> GIVEN REQUEST
Update the lines from the one containing "You are a GUI" through the one containing "click(x=57, y=384)" by swapping "sub-item" for "menu item" and leaving everything else the same. Return only those lines.

> RECORDS SUPPLIED
%%

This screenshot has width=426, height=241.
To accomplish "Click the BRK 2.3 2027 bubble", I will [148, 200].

%%
%%

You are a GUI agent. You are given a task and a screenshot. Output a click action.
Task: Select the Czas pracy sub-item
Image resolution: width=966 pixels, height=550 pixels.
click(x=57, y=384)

%%

> PROBLEM SOLUTION
You are a GUI agent. You are given a task and a screenshot. Output a click action.
Task: Select the Czas pracy menu item
Image resolution: width=966 pixels, height=550 pixels.
click(x=57, y=384)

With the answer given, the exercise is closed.